Earlier today, Mayor Victorino said the “definitive timeline” would be announced.


Mayor Victorino said he supports the reopening with testing, policies and procedures in place, highlighting Hawai‘i as a safe destination for travelers.

“People who are healthy want to come to a healthy place–so let’s keep it the way… You the people have the opportunity to make the difference.  We can reopen our economy, diversify (as many of us are discussing right now), but most importantly, we can make Maui and Hawai‘i nō ka ‘oi,” said Mayor Victorino during the afternoon press briefing.

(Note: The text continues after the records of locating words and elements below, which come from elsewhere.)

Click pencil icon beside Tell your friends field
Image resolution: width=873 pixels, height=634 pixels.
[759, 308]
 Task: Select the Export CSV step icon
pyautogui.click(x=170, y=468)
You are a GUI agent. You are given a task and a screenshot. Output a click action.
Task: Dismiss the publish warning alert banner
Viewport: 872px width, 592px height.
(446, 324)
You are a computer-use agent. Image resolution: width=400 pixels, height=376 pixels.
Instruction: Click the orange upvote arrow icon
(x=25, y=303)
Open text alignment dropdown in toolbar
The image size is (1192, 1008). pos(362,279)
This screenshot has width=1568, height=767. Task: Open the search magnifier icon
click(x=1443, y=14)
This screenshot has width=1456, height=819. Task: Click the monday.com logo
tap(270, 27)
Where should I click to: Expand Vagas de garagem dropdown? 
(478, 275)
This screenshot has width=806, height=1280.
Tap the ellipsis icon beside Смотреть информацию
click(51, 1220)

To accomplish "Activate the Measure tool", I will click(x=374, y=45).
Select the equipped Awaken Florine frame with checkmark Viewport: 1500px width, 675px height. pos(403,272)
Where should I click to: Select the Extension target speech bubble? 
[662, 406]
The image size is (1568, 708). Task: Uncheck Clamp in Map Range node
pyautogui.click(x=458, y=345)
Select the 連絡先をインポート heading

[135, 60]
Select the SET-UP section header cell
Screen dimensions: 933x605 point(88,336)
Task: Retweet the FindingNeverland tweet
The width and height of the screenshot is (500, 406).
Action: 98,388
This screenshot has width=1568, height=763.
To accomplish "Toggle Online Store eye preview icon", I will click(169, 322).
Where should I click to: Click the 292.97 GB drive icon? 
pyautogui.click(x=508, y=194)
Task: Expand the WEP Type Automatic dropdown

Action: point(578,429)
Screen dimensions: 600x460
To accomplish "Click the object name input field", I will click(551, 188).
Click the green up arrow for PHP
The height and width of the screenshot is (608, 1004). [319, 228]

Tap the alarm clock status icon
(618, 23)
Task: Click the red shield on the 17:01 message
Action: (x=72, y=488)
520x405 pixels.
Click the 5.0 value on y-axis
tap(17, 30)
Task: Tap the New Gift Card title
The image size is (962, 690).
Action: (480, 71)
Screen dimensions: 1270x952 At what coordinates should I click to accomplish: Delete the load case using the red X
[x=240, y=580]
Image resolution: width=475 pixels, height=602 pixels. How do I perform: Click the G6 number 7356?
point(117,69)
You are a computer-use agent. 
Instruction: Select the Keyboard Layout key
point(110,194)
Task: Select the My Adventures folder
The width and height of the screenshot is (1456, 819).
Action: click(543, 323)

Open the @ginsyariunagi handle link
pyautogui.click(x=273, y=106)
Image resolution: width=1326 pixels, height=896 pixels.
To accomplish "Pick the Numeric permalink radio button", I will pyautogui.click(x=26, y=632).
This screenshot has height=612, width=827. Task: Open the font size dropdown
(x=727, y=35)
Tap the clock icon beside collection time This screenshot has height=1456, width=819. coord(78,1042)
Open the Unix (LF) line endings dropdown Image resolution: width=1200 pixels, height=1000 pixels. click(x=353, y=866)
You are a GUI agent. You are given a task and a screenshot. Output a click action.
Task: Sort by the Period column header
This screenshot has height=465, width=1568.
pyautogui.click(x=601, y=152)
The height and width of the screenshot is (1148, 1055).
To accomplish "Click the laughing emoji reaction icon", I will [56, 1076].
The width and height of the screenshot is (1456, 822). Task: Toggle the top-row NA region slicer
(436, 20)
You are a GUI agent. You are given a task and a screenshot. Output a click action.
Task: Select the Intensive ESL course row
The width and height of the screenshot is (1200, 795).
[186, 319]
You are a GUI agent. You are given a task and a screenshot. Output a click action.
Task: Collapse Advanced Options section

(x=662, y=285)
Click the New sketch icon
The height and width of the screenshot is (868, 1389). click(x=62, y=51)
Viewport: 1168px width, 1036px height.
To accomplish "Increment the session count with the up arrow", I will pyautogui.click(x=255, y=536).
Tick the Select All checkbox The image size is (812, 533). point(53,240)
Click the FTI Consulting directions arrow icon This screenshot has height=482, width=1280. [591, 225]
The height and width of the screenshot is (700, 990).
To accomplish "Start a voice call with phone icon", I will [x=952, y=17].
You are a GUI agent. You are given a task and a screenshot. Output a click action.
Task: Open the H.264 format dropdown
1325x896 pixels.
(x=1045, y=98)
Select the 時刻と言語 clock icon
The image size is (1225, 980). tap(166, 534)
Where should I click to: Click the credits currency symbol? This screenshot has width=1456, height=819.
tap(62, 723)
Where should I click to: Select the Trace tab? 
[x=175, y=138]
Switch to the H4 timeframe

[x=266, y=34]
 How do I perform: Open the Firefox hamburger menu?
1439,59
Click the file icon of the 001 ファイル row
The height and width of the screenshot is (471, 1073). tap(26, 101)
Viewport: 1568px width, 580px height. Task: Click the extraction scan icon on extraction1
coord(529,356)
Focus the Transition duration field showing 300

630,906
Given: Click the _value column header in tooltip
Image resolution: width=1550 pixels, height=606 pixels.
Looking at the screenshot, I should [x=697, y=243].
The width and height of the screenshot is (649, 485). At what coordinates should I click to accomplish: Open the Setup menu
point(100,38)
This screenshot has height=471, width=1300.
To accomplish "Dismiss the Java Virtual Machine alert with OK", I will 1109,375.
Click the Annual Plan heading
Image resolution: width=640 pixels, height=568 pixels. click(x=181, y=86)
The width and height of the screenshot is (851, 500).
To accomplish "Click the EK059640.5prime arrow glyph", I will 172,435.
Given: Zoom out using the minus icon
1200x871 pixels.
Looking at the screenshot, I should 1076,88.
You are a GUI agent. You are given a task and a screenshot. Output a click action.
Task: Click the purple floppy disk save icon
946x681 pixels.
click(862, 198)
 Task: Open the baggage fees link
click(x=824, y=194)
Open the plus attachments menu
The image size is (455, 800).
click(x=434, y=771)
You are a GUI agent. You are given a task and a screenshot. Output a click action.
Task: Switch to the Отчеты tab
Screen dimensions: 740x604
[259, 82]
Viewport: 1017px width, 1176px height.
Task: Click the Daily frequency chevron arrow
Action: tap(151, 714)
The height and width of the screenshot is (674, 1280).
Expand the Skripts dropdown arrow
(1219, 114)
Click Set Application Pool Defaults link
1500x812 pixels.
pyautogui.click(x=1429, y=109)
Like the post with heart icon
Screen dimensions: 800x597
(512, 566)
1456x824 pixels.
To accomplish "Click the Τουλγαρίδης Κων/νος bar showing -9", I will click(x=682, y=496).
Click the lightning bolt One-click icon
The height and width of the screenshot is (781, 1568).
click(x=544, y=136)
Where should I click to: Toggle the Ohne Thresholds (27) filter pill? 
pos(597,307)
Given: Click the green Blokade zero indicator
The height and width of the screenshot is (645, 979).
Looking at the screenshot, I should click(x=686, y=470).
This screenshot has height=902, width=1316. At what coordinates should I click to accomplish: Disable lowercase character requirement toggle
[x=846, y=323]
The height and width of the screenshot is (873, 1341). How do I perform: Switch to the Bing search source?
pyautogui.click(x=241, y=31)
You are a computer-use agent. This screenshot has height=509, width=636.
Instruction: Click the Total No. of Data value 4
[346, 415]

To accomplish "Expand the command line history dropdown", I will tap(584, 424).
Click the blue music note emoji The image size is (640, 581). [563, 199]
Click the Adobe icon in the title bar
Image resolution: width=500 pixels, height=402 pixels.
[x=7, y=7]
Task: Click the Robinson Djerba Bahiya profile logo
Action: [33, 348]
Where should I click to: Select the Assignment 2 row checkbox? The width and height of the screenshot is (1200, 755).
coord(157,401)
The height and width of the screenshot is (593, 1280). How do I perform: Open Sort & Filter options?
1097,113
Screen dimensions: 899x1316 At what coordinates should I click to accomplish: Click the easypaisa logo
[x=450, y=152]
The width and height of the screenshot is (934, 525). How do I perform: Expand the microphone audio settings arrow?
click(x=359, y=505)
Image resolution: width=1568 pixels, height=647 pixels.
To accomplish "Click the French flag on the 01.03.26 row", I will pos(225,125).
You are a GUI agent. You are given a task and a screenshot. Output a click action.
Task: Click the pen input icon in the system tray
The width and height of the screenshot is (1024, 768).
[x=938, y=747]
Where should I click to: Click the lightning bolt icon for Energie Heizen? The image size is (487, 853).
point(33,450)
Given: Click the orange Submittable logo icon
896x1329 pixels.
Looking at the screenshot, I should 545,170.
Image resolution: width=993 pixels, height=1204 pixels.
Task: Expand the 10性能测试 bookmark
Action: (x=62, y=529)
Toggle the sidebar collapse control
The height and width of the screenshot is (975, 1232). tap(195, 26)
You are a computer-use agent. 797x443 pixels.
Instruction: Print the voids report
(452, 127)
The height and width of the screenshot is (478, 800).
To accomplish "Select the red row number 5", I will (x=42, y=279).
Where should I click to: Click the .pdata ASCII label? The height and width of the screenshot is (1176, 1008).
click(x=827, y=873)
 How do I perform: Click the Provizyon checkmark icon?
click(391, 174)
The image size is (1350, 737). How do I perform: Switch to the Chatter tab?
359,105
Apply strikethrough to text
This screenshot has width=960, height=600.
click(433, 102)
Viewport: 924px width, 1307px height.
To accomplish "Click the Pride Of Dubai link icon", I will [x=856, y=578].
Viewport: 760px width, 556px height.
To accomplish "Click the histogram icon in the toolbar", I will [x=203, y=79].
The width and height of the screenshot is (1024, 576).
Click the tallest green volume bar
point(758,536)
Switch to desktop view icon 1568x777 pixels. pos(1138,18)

County of Maui officials say the governor’s announcement gives the visitor industry and businesses time to implement proper health and safety measures.  The county also has access to better virus information.  During a press conference this afternoon, Managing Director Sandy Baz said, “We understand that the virus is being transmitted before people are symptomatic, with 60-80% of transmission happening at a pre-symptomatic state, according to the Harvard T.H. Chan School of Public Health.”

Baz further noted that the primary transmission for eh virus is airborne, highlighting the importance of wearing a mask when possible.

In earlier discussion, the Mayor had suggested a second test upon arrival to effectively increase the likelihood of catching individuals who may have developed COVID while in transit or upon arrival.  Baz said he believes this is something that the Mayor will continue to advocate for.

“The idea of having people test negative prior to travel is incredibly important to make sure they’re not positive on the flight when they’re coming over.  But when they come here, there’s still a chance that they were either asymptomatic or caught it maybe at the airport or on the airplane from somebody else.  So we want to make sure that they have the ability to get tested here, and if they have it, to not spread it around our community,” said Baz.